MASERU – A post-mortem of Tšeliso Sekonyela, a BB Alert security officer allegedly brutally killed by police in custody, says he had injuries that would’ve paralysed him before he died.
Sekonyela’s wife, mother and the rest of the family have started funeral arrangements after a post-mortem was done last week.
After the torture they went through during the arrest of their beloved husband and son, the post-mortem has revealed the gruesome details of how he was brutally killed.
THE DOCTOR’S FINDINGS – According to the pathologist’s report, the deceased had suffered some broken ribs, a broken leg, and bruises all over the body.
The most severe injuries were on the neck, consistent with strangulation, and he appeared to have been beaten with an iron rod. Sekonyela had also suffered some internal bleeding.
“Even if he had not died, he would definitely be paralyzed. They didn’t just kill him, they killed us as well as his family. The pain he must have gone through is unimaginable. The cops were deaf; they didn’t even hear his cries. They killed him mercilessly and I want nothing more than justice for my son. Those heartless cops should pay for what they did to my son,” said Sekonyela’s mother – ‘Makabelo Ramahlele.
According to another family member, the postmortem was scheduled for Thursday last week, but it was rushed and done on Tuesday.
“We don’t know what they were trying to hide but we were informed at short notice.” the family says.
The Sekonyela compound is all quiet. Everything about it seems so dull, except the garden patch in front of the house, and a plastic green house made to grow food for the family.
At the door on our arrival was Sekonyela’s younger brother, who also looked sad and lost, but was welcoming enough to make one feel at home.
In the house sat his mother ‘Makabelo and her daughter in law, ’Mareitumetse. The two had just returned from a long day of waiting at Home Affairs to get the death certificate.
Sekonyela’s 25-year-old wife, now a widow, sat on another sofa seemingly lost lost in some strange world, and barely uttered a word.
Questioned on how she feels, she just shrugged her shoulders as tears welled in her eyes. After what seemed like forever she said, “I don’t know,” and again battled the tears from trickling down her cheeks.
Asked if she has a picture of her husband, she reaches out for a framed one from the display unit and looks at it dearly for quite some time, and then hands it over.
“This is all that I have of him and it looks somewhat pixilated,” at this she disappears into the kitchen and busies herself with some cooking.

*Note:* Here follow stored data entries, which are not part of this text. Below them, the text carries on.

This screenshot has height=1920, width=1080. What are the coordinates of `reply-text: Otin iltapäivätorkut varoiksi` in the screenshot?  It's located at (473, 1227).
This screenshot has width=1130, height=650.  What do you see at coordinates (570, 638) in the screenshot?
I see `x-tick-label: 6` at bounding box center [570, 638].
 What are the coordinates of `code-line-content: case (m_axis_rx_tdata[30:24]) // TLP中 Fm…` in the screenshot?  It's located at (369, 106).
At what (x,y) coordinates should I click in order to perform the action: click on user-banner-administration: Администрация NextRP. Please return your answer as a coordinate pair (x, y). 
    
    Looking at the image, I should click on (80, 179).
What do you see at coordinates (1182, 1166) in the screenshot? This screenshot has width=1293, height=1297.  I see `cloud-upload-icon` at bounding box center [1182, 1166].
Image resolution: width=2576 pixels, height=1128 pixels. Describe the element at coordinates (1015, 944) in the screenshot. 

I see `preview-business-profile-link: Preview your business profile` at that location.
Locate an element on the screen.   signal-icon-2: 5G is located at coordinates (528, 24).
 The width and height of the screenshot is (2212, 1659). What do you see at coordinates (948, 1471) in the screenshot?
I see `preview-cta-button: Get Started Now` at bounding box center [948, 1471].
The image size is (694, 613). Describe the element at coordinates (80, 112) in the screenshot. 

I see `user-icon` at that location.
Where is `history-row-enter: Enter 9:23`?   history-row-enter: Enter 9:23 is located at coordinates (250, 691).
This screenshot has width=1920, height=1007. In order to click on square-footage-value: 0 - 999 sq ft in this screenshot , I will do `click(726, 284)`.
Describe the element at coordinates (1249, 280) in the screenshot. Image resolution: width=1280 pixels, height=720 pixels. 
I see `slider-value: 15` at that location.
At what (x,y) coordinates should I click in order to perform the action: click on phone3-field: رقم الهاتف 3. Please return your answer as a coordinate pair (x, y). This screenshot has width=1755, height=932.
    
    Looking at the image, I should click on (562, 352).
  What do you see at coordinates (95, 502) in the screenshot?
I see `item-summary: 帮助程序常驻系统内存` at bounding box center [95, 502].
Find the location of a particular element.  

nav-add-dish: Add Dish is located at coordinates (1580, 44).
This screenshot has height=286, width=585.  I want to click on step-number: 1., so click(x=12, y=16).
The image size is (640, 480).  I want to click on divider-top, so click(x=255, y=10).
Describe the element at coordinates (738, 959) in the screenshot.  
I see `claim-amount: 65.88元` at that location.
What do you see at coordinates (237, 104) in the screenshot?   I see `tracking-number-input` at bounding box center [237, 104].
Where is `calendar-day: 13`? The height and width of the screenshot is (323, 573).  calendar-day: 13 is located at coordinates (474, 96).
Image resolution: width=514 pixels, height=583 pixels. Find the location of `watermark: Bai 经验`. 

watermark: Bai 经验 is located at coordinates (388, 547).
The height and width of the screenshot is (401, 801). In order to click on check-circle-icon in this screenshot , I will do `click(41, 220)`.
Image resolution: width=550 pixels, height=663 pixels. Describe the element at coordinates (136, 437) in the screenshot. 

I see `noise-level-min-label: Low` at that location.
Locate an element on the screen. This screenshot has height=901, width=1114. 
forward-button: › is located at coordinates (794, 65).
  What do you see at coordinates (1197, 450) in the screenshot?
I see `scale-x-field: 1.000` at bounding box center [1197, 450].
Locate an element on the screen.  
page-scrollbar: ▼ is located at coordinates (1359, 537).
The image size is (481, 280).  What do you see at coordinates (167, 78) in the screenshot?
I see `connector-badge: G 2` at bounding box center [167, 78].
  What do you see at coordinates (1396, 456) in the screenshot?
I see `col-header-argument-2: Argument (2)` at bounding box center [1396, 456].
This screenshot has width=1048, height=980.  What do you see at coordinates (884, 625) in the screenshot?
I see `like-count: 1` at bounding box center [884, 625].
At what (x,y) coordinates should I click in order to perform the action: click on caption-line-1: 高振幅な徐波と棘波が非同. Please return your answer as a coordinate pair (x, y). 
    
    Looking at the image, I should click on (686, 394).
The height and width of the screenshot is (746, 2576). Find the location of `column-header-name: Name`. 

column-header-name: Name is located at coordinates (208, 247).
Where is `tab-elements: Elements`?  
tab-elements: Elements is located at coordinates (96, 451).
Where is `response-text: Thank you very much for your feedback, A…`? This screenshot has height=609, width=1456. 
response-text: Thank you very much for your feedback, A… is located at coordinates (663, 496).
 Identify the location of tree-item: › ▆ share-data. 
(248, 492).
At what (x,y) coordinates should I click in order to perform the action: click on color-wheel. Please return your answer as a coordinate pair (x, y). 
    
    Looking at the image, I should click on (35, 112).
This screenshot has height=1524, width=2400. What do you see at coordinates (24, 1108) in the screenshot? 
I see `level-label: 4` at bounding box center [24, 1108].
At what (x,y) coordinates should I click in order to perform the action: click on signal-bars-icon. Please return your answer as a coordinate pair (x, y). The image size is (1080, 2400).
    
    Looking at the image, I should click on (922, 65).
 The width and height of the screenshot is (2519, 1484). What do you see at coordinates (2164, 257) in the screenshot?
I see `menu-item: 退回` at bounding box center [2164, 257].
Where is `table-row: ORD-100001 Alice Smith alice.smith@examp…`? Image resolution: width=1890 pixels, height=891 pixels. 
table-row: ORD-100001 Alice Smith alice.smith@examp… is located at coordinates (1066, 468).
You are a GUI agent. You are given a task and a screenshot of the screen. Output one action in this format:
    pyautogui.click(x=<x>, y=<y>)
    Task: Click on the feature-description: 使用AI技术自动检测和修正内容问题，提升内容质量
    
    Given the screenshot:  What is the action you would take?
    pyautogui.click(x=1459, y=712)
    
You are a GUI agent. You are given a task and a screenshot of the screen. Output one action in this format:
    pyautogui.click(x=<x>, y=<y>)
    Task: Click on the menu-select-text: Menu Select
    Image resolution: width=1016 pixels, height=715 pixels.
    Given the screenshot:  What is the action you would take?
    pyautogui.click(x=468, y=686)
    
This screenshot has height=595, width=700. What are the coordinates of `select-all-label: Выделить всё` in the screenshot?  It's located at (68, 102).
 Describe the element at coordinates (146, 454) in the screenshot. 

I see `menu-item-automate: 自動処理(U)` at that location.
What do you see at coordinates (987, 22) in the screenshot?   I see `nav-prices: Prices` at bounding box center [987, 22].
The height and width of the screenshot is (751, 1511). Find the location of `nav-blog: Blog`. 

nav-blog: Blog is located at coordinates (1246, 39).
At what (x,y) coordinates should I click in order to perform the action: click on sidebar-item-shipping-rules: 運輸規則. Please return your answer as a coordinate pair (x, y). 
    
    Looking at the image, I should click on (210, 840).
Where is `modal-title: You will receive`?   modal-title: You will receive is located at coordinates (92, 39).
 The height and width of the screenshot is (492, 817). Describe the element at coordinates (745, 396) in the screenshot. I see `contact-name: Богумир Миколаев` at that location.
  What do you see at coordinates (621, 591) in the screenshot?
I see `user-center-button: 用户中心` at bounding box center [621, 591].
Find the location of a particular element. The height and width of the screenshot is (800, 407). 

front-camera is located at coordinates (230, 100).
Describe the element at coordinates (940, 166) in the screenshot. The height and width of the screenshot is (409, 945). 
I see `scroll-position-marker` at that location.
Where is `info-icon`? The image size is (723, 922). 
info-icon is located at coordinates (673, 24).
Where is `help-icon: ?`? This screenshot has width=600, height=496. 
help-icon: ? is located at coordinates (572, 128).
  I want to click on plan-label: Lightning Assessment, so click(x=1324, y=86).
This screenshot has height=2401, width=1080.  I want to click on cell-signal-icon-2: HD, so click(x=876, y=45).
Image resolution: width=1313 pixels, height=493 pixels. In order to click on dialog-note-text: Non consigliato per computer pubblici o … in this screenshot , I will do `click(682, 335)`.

While Sekonyela was in custody, his wife and mother were subjected to the torture of being lied to and being made to wait before they could see him.
They were some of the first people to get to the National Identity and Civil Registry to process the death certificate, but were the very last to leave that office, tired and hungry.
“Even in death, we had to wait,” said Ramahlele.
Police spokesperson Senior Superintendent Mpiti Mopeli said investigations have started but the officers suspected in the murder remain at work.
“Investigations have started, but I have not heard of any interdictions or arrest pertaining to the suspects.” says Mopeli.